Estudios como Warner Bros., Universal Pictures, Paramount, Disney y Lionsgate subirán al gran escenario del Caesar’s Palace para mostrar avances o imágenes de sus próximas películas más destacadas, desde “Furiosa” hasta “Deadpool & Wolverine”, a veces con la ayuda de estrellas de cine, para avivar la emoción en las personas que pondrán estas películas en sus cines.

El 2023 fue una montaña rusa para las salas de cine. La taquilla general aumentó un 20% con respecto al año anterior en Estados Unidos, superando los 9.000 millones de dólares. Pero eso todavía está 2.000 millones de dólares por debajo de donde estaba el negocio antes de la pandemia. Hubo éxitos, como “Oppenheimer” y “Barbie”, por supuesto, y otros notables de estudios tradicionales, como “The Super Mario Bros. Movie” (“Super Mario Bros.: La película”), “Spider-Man: Across the Spider-Verse” (“Spider-Man: A Través Del Spider-Verso”), “Wonka” y “Guardians of the Galaxy Vol. 3” (“Guardianes de la Galaxia Vol. 3”). Hubo sorpresas como “Five Nights at Freddy’s” (“Five Nights at Freddy’s: La Película”) y “Cocaine Bear” (“Oso vicioso”) e inesperados como “Anyone But You” (“Cualquiera menos tú”).

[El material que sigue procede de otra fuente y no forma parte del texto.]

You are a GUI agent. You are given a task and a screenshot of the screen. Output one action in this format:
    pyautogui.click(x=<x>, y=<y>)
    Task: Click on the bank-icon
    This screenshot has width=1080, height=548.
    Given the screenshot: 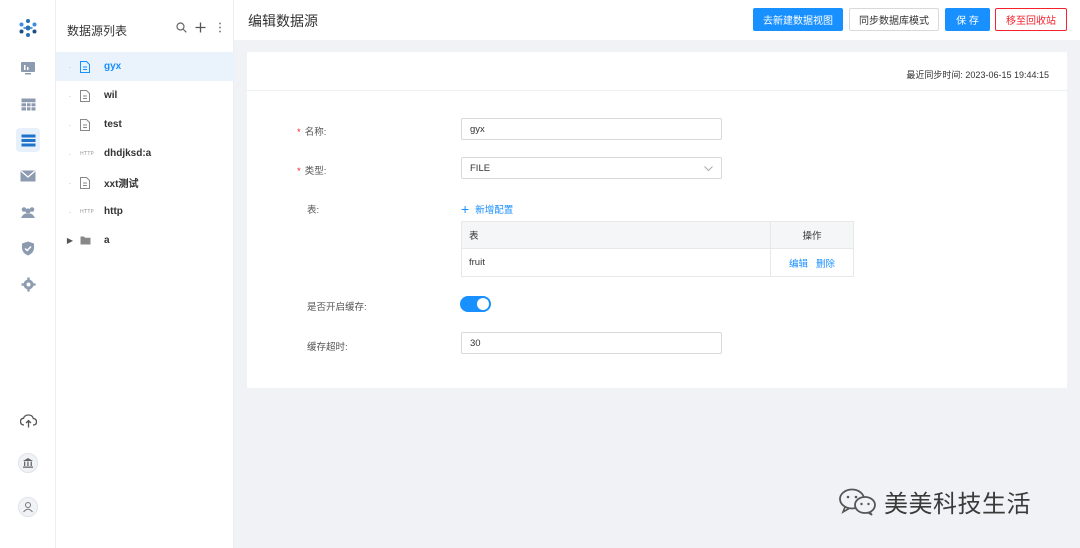 What is the action you would take?
    pyautogui.click(x=28, y=463)
    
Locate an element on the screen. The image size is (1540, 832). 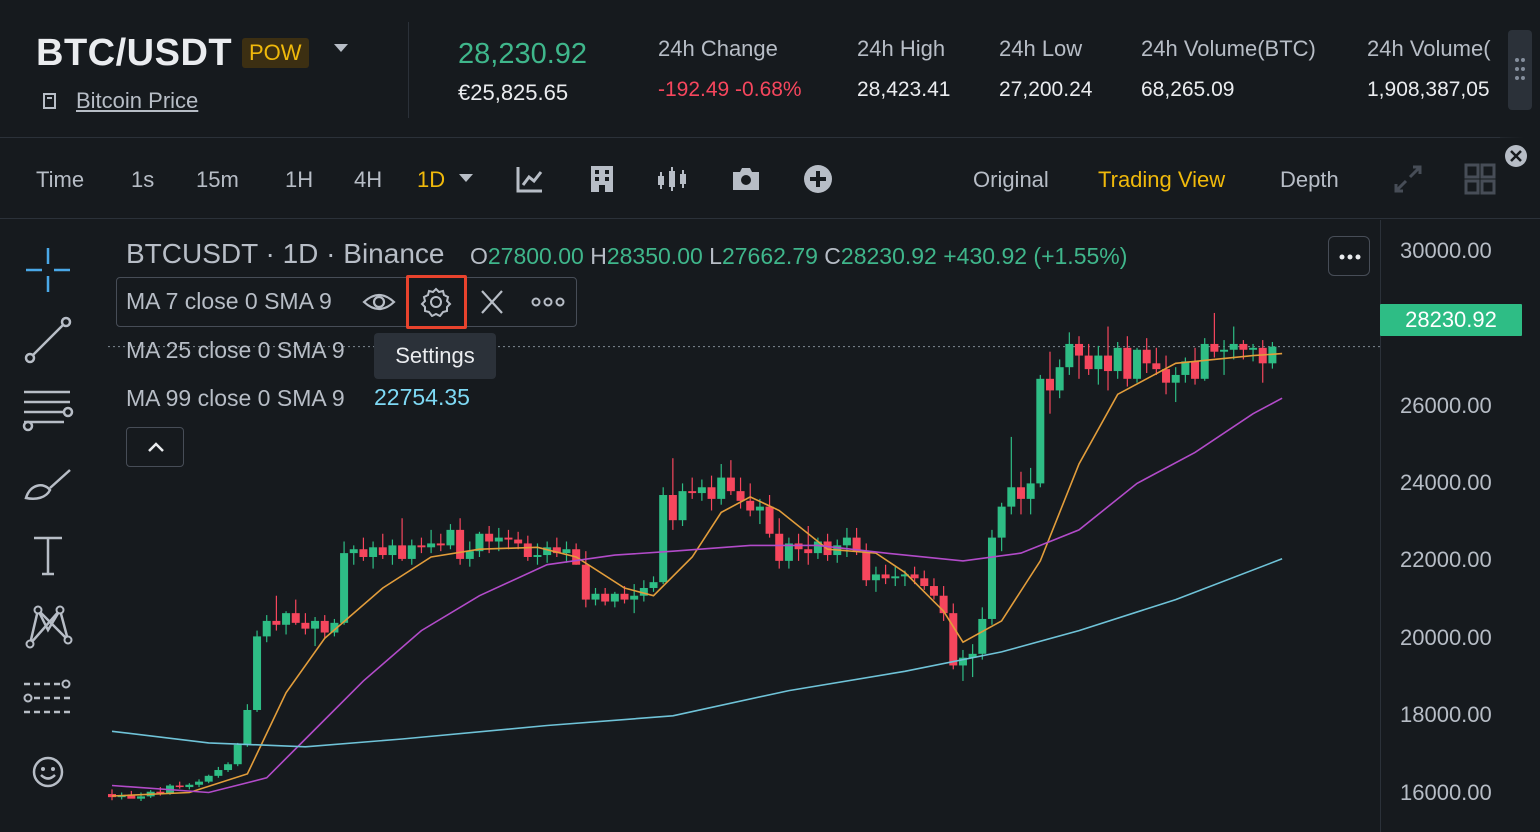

También hubo momentos de innovación exitosa, incluida la asociación de Taylor Swift y Beyoncé con AMC Theaters para lanzar sus películas de conciertos, eludiendo a los intermediarios tradicionales de los estudios. “Taylor Swift: The Eras Tour” recaudó más de 260 millones de dólares en todo el mundo, lo que la convierte en la película de conciertos más taquillera de todos los tiempos. Los estudios Toho también distribuyeron por sí mismos su primera película, con “Godzilla Minus One”, que recaudó más de 114 millones de dólares en todo el mundo, incluso con un lanzamiento limitado en Estados Unidos.

Pero también hubo fracasos y decepciones, y algunos de los géneros probados, como las películas de superhéroes, demostraron que ya no eran los pilares de apoyo a la industria que alguna vez fueron. El entretenimiento en streaming sigue siendo un competidor formidable por los ojos y los dólares a medida que todo el mundo sigue recuperándose de la pandemia. En 2024, los propietarios de cines y los estudios también tienen que lidiar con una cartera de películas modificada y algo agotada tras el paro laboral causado por las huelgas de guionistas y actores de Hollywood.

Pero O’Leary dijo que se está llevando a cabo una “gran reimaginación”.

“Los puntos de inflexión como estos son momentos de oportunidad”, agregó. “Y este último año me ha demostrado que el futuro de esta industria, de hecho, el estado de esta industria, no tiene límites”.

Charles Rivkin, presidente y director ejecutivo de la Asociación Cinematográfica, habló sobre la importancia de las producciones cinematográficas en Estados Unidos, que según él “refuerzan a las comunidades” y representan 2,74 millones de empleos estadounidenses. También hizo un apasionado llamado a combatir la piratería, que dijo que cuesta a los cines más de 1.000 millones de dólares en taquilla, y espera trabajar con los líderes del Congreso para aprobar una legislación de “bloqueo de sitios”.

Rivkin terminó su discurso citando al ganador del premio al mejor largometraje documental y periodista de The Associated Press Mstyslav Chernov en los Oscar a principios de este año, quien dijo que “el cine forma recuerdos y los recuerdos forman historia” mientras aceptaba la estatuilla por “20 Days in Mariupol” (“20 días en Mariúpol”).

Las palabras de Chernov, dijo Rivkin, “nos recordaron el poder y el impacto de lo que hacemos”.